Une dernière partie, rédigée par Pol Reuter, journaliste de Reporter, lui aussi ancien cadre de l’UNEL, raconte les 30 dernières années en deux temps : un essai d’histoire pour les années 1990, une introspection collective à travers deux entretiens avec les cadres dirigeants de l’UNEL de 1990 à 2020. C’est une « radiographie » intéressante de la jeunesse engagée de notre temps.

Pendant ces décennies, l’UNEL s’est mobilisée pour les intérêts corporatistes des élèves et des étudiants. Elle a poussé à l’implication des jeunes dans le fonctionnement de l’école sous le slogan Mär sinn d’Schoul. Elle a présenté des idées intéressantes de réforme (p. 289). Elle s’est en même temps engagée à fond pour le « non » au référendum sur la Constitution européenne en 2005. Et on se met à rêver ce qu’aurait pu apporter un engagement aussi massif pour un projet de réforme de l’enseignement luxembourgeois qui en a bien besoin.

Pourquoi rejoint-on aujourd’hui l’UNEL ? 

C’est le cas de certains jeunes qui sont intéressés par la politique et parce que l’UNEL n’est pas un parti et qu’on peut s’y exprimer librement. Ils n’aiment ni les « politiciens » ni les partis – sous-entendu traditionnels – dont ils fustigent les « ambitions électorales », ce qui ne les a pas empêchés, pour certains, de rejoindre Déi Lénk ou Déi Gréng qui sont bien forcés d’en avoir, de ces ambitions. 

De nos jours, l’UNEL se voit volontiers en tant que mouvement antisystème.
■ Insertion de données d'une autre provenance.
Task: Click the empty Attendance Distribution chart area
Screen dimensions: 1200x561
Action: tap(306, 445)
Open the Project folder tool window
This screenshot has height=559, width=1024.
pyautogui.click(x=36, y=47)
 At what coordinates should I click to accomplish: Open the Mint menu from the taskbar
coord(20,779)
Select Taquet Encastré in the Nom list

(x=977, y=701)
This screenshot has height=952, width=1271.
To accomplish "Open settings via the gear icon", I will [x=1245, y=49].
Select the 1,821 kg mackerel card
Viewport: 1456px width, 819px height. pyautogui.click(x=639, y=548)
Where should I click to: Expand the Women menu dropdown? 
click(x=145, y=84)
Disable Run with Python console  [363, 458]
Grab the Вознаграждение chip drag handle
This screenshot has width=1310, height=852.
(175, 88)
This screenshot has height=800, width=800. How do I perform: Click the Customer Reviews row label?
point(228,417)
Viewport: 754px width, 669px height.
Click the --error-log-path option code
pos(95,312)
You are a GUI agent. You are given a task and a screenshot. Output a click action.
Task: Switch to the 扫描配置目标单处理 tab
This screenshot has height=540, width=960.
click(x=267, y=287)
Est-elle syndicat ou lobby ? Faut-il avoir un bureau, des moyens financiers, s’institutionnaliser ou rester léger, sans gros moyens, et intervenir avec les moyens du bord – la grève, la manifestation, la conférence de presse ? 

On ne fige pas la jeunesse, de gauche ou pas, dans un modèle d’autrefois. Diverse, elle se réinvente sans cesse au gré des défis de la société. C’est ce qui fait sa force, mais également sa faiblesse.  

 

  1. Frédéric KRIER, Pol REUTER, Adrien THOMAS et Henri WEHENKEL, Générations. ASSOSS-UNEL : 1912-2022, Luxembourg, capybarabooks, 2021, 20 €.